3. DON’T LAUNCH INTO A DOLPHIN KICK POSITION IN THE AIR
Shooting your legs out into a pike position or “dolphin kick” may seem as though it will earn you some extra time to swing the rope around. In reality, though, you’ll land heavier and take more time to recover and rebound into your next jump.
Keep your legs right under you in the air so they’re prepared to rebound as quickly as possible after landing on the balls of your feet. And keep in mind: Upon landing, your knees should bend a tad to absorb shock.
4. WORK ON YOUR TIMING
Double-unders are all about accuracy and cadence. The timing that you should be saying in your head is “Tick – Jump”. The rope hits the ground on the word “Tick” and then you leave the ground as you say “Jump”. The two are close together and it is a quick “Tick-Jump” almost as it is one word.

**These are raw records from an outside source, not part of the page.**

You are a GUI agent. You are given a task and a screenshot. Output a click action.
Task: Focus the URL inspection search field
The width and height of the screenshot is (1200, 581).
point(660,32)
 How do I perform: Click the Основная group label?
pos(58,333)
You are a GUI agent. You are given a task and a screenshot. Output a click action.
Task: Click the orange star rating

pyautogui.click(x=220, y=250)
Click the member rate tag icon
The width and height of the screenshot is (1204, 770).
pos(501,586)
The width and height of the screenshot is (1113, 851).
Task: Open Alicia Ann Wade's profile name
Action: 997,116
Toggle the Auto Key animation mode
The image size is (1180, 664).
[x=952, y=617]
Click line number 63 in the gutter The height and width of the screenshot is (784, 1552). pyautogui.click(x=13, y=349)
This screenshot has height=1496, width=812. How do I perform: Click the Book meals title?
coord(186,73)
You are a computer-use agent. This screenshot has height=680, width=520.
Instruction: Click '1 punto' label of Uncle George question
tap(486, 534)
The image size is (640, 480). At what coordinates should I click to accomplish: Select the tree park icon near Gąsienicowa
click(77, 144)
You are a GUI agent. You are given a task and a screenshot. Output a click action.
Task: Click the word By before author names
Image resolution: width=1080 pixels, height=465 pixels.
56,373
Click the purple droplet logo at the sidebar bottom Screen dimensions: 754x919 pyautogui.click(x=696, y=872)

It works with both double-unders and Single Unders. You should be loading up your jump, just before you snap that wrist downwards. Once you snap the wrist and thumb down, you should be already in a position to quickly jump.
A common fault is people jumping too early. They get a few Double-Unders, but can’t seem to get past 5, and this is because their timing is a little bit off and eventually it catches up with them as it compounds over the revolutions of the rope.
5. AVOID THE DONKEY KICK
Kicking your feet back, or “donkey kicking,” is a pretty common mistake for most people when doing double-unders.
- It’s a function of trying to jump high enough to get the rope through twice.
- It also forces people to use longer ropes.
- It’s a lot of wasted energy
- It put the athlete in a bad position for the next double under
It is the most known problem and has the same fix as the Dolphin Kick (Nr.3) as it’s all about your upright stance and jump.